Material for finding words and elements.
--- begin ---
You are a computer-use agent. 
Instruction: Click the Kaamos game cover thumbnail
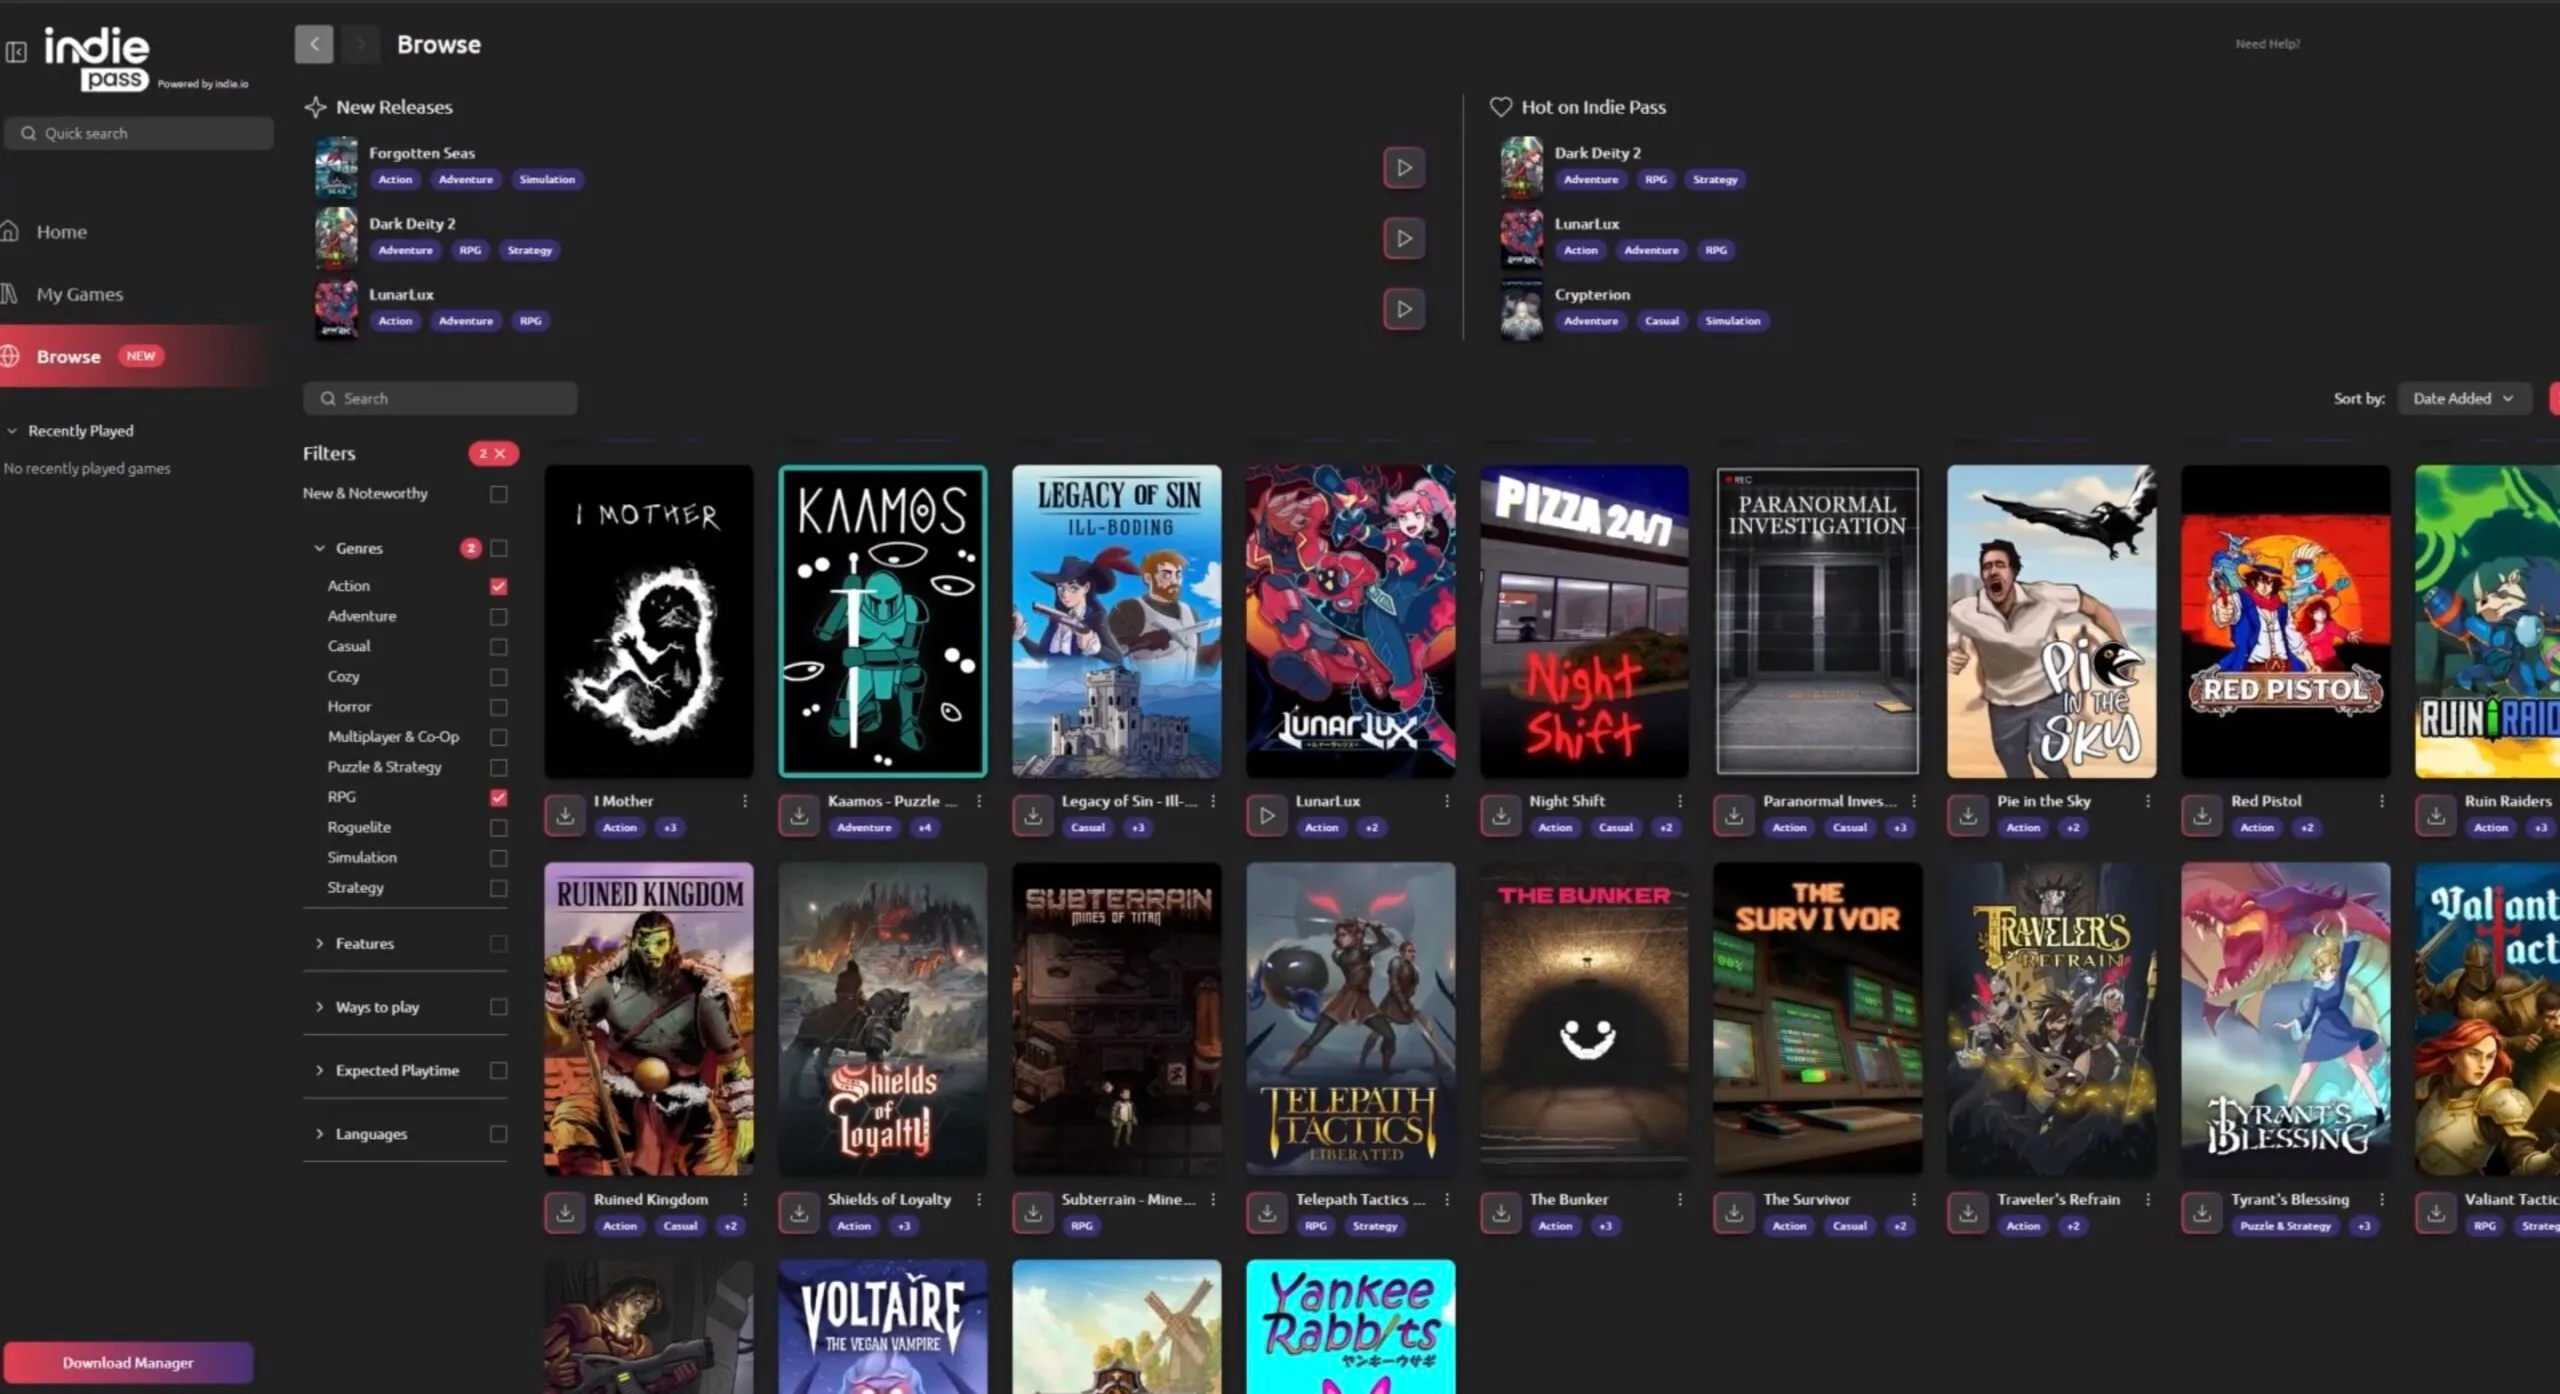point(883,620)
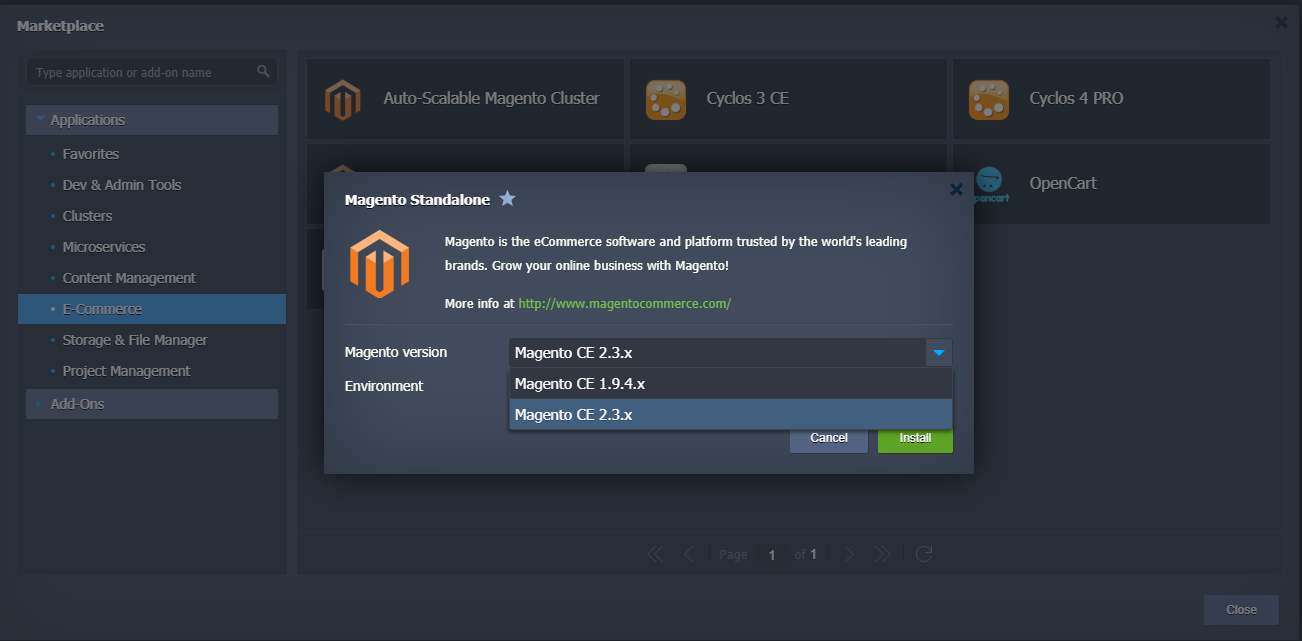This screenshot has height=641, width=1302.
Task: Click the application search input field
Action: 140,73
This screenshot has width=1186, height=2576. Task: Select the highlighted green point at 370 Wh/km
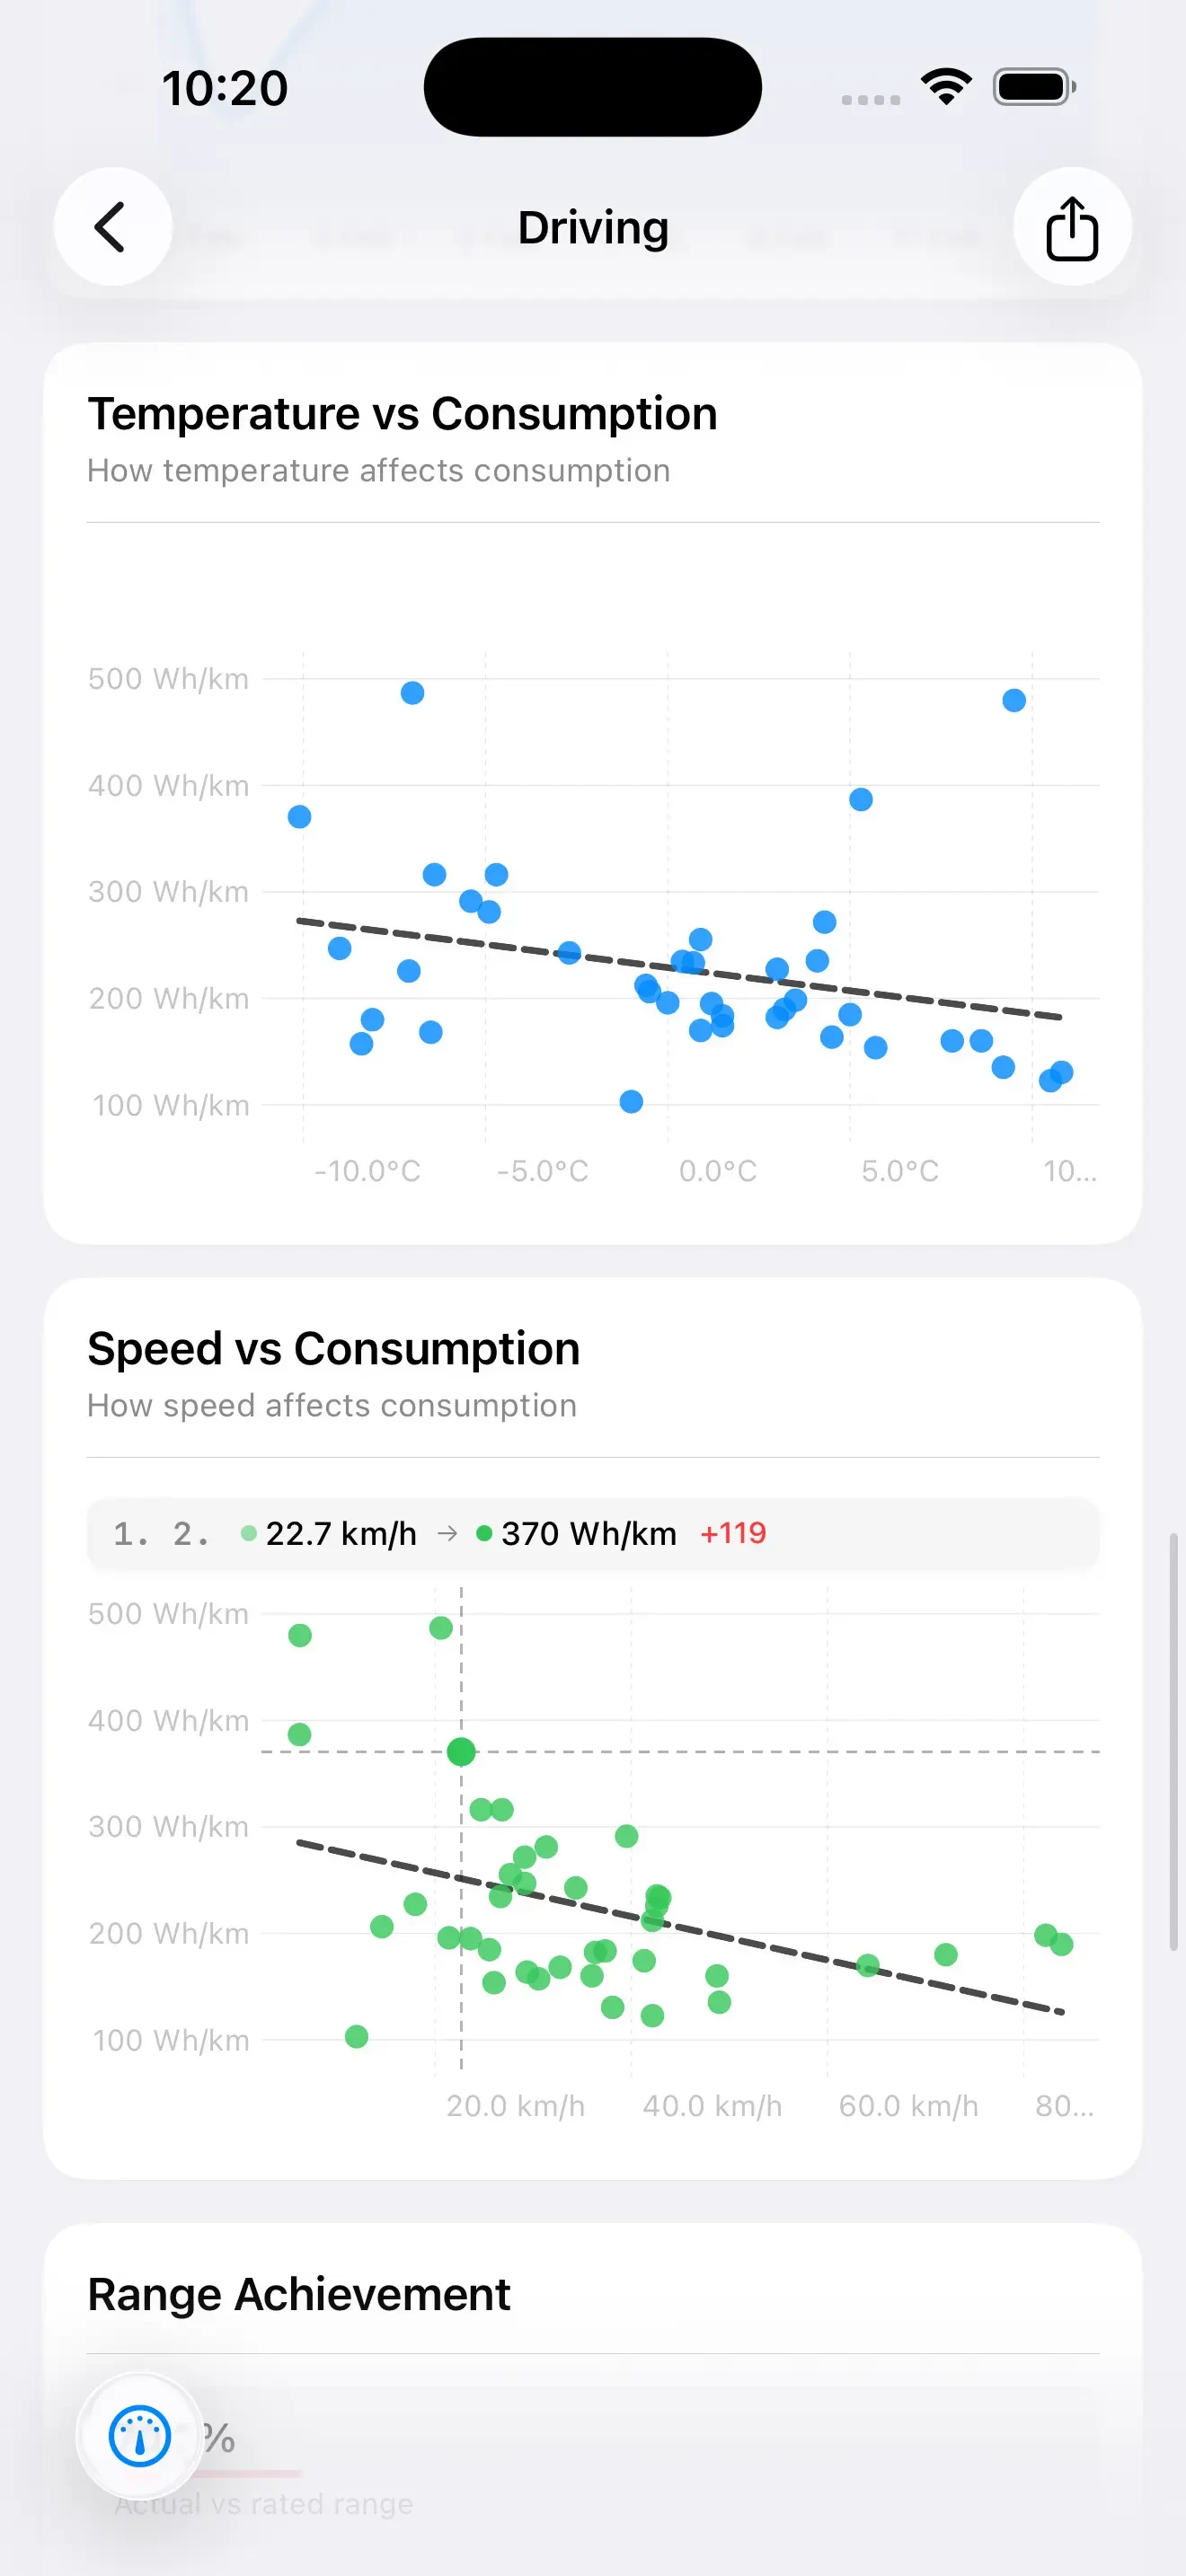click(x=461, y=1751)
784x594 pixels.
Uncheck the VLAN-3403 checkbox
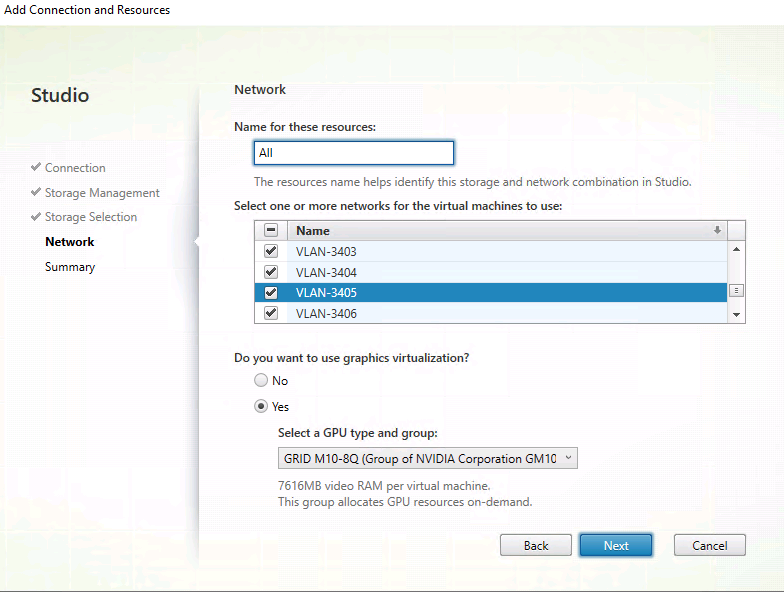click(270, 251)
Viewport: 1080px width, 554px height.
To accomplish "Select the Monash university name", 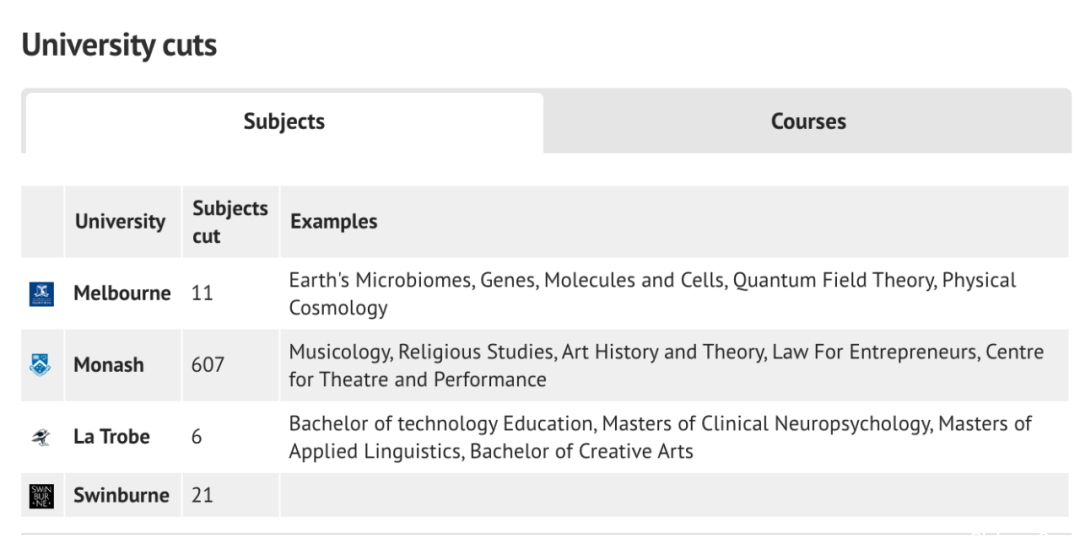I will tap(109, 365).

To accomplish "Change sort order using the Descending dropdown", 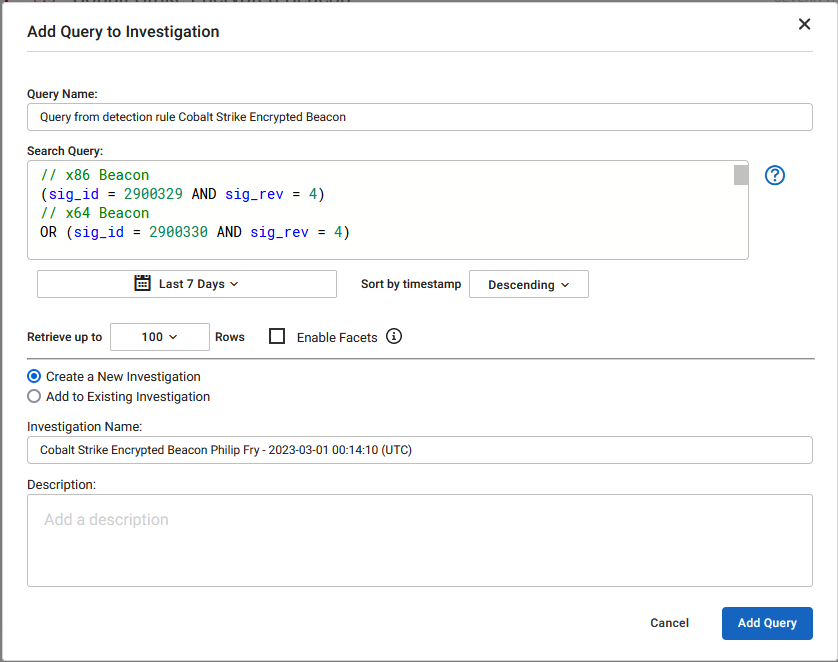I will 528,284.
--- end ---
Stated problem. Write the lines of the material above as a JSON list of strings with one string per line, starting at the very first line and stopping after the line that has "click(270, 251)". Skip blank lines, and leave the pictures out of the answer.

Result of the task.
[
  "You are a computer-use agent. ",
  "Instruction: Click the Kaamos game cover thumbnail",
  "point(883,620)",
  "This screenshot has height=641, width=1302.",
  "Task: Click the application search input field",
  "Action: 140,73",
  "This screenshot has width=1186, height=2576. Task: Select the highlighted green point at 370 Wh/km",
  "click(x=461, y=1751)",
  "784x594 pixels.",
  "Uncheck the VLAN-3403 checkbox",
  "click(270, 251)"
]